# Objectifs
1. Dans la source, reprenez le passage qui commence par « Pourtant, une rumeur » et arrêtez-vous après « toute une vie ? », en substituant « légende » à « rumeur ».
2. Poursuivez la critique du livre sur les tapis de cheveux au-delà de sa dernière phrase.

# Source
À la lisière du territoire Impérial, sur un monde oublié par la grande majorité des sujets de l'Empire, survie tant bien que mal une société aux pratiques culturelles étranges qui se dévoue, depuis des temps immémoriaux, à une fonction des plus curieuses.
Tisseurs de père en fils, les hommes de ce monde sont entièrement tournés vers la confection de tapis de cheveux humains destinés à orner les prestigieux couloirs du légendaire Palais des étoiles, la résidence de l'immortel Empereur-Dieu.
Pourtant, une rumeur circule au sein de ce monde abandonné par la communauté galactique.
Il est dit que l'Empereur est mort, tué par des rebelles qui auraient renversé l'autorité Impériale et balayé les fondements de l'ancienne société. Si la rumeur se confirme alors une question se pose : à quoi sont destiné les tapis...fruit du labeur de toute une vie ?
C'est sur ce postulat absurde que démarre des milliards de tapis de cheveux, un livre de Science-fiction aux allures de conte de fée et de space opéra poétique qui n'est pas sans rappeler le fantastique Dune de Frank Herbert.
La première chose fascinante dans des milliards de tapis de cheveux, c'est l'originalité de sa structure narrative : Il ne s'en dégage aucun personnage principal.
Le livre est divisé en 18 chapitres connectés entre eux par un fil conducteur omniprésent (la volonté de l'Empereur, le mystère des tapis) mais qui ne présente jamais le même point de vue ou le même personnage.
La structure global du livre forme une sorte de recueil de nouvelles très connectées entre elles qui s’attachent à décrire une société des plus singulières.

# Entrées du corpus

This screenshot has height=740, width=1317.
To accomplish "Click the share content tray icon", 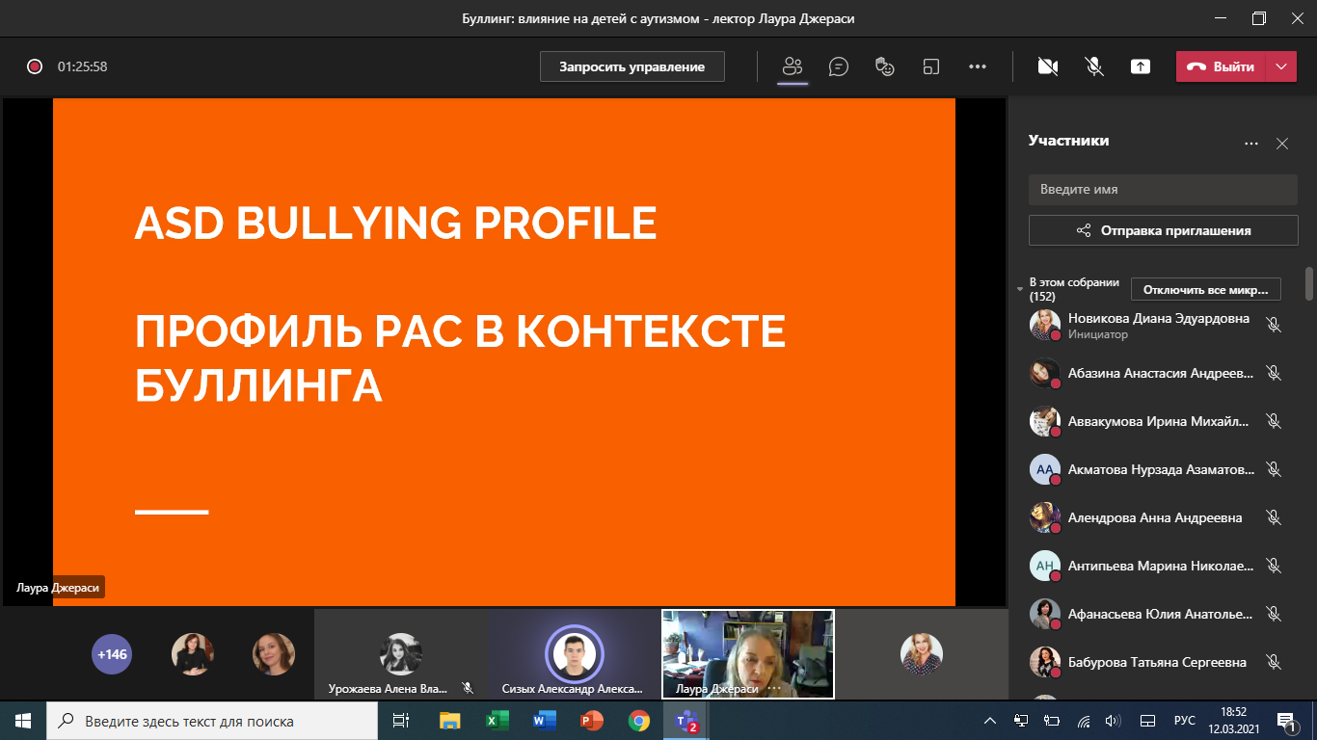I will (x=1141, y=66).
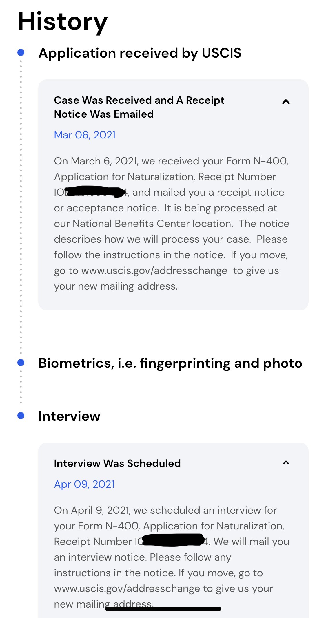The image size is (326, 618).
Task: Click the blue dot beside Biometrics
Action: (21, 363)
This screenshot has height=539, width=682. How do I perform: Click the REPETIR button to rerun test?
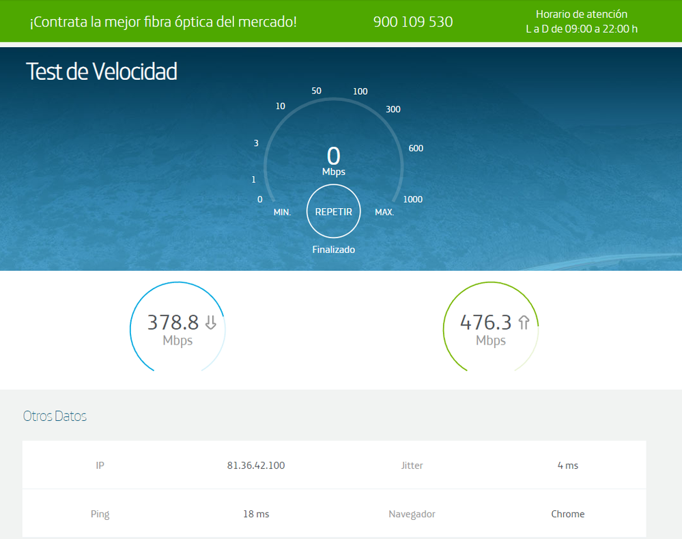333,212
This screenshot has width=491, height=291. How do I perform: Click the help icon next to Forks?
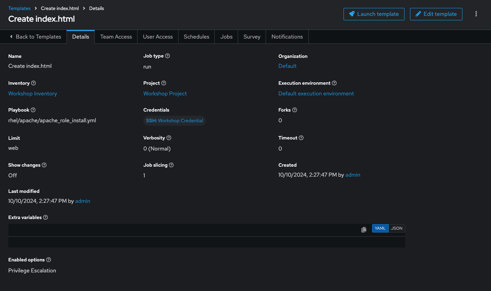coord(295,110)
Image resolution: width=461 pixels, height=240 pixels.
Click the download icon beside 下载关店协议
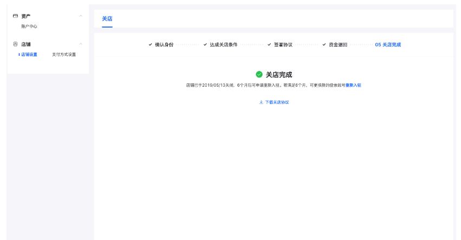pos(261,102)
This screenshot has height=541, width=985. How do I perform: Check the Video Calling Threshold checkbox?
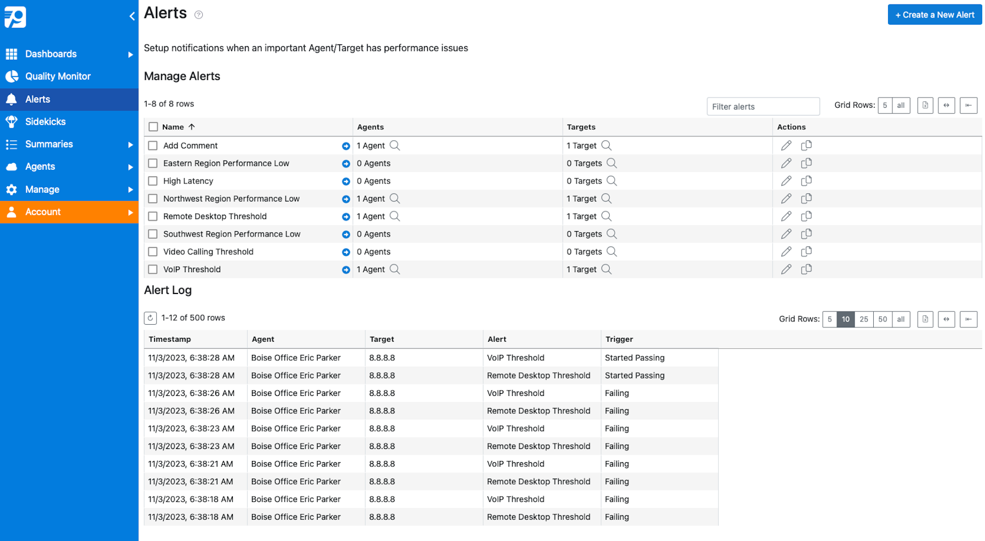pyautogui.click(x=153, y=252)
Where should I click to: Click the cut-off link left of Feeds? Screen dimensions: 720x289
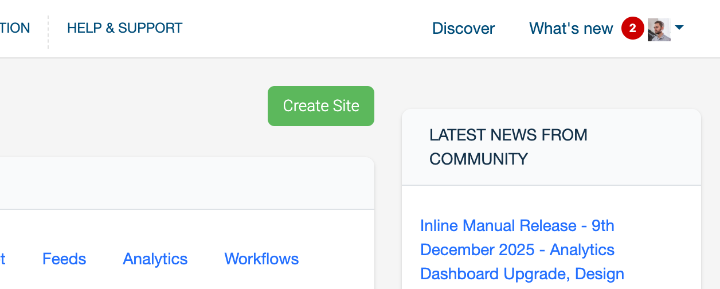[2, 259]
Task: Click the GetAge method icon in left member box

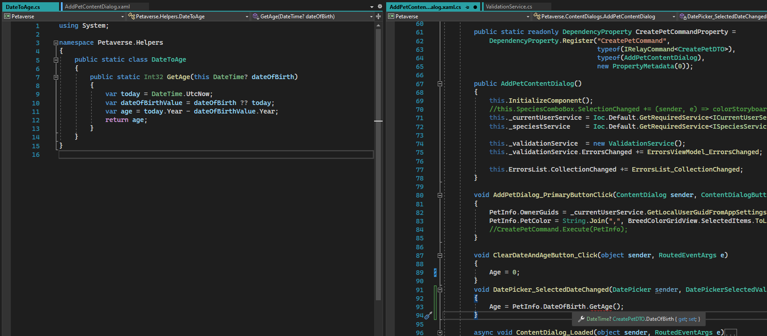Action: [x=256, y=17]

# Réponses données
1.
Pourtant, une légende circule au sein de ce monde abandonné par la communauté galactique.
Il est dit que l'Empereur est mort, tué par des rebelles qui auraient renversé l'autorité Impériale et balayé les fondements de l'ancienne société. Si la légende se confirme alors une question se pose : à quoi sont destiné les tapis...fruit du labeur de toute une vie ?

2.
Cette narration permet de multiplier les points de vue avec une aisance des plus naturelles et permet d'approcher l'histoire sous différents angles.
Il faut voir le livre comme un roman où le personnage principal n'est pas le tisseur, l’éclaireur d'outre-monde, la marchande ou l'archiviste mais l'Empire lui-même et plus particulièrement, le personnage responsable de sa création : l'Empereur.
Ainsi, cette multiplication judicieuse des points de vue permet au lecteur de découvrir, petit à petit une société fascinante d'hommes et de femmes qui n'existent que pour satisfaire la volonté impénétrable d'un monarque lointain qu'ils n'ont jamais vu.
Le reste du monde est également développé dans la seconde partie du roman et c'est à partir de ce moment précis que l'on se rend compte de l'ampleur démesuré de la création de ce souverain au statut quasi-divin.
Si ce dernier n’apparaît pas dans les pages du livre, sa présence domine pourtant le récit. Son empreinte est omniprésente et chaque action découle directement de sa volonté ...qu'il soit mort ou non.
Ainsi, en rendant son Empereur aussi exubérant, l'auteur met en avant des thèmes intéressants liés aux monarchies de droit divin et à la construction d'un monde sans elles : l’obscurantisme, la place de la religion dans la culture d'une société, la relation père-fils, le despotisme exacerbé et le libre-arbitre.
Quant à la conclusion du livre, si elle en a déçu plus d'un, j'ai, pour ma part, pris une claque monumentale. Dans l'ensemble elle m'a paru extrêmement juste et adéquation totale avec la personnalité d'un despote comme l'Empereur.
Je préfère ne pas en dire plus au risque de spoiler.
Prenant, envoûtant, poétique, mélancolique, Des milliards de tapis de cheveux est un mélange réussi de space opéra et de conte pour adulte en plus d’être un exercice de style pertinent et abordable. Une fable intelligente et percutante qui dénonce avec panache la place de la religion dans la construction d'une société et les dangers du pouvoir absolu. Une voyage passionnant au cœur de l'absurde et de l'extravagant.
Un coup de cœur !!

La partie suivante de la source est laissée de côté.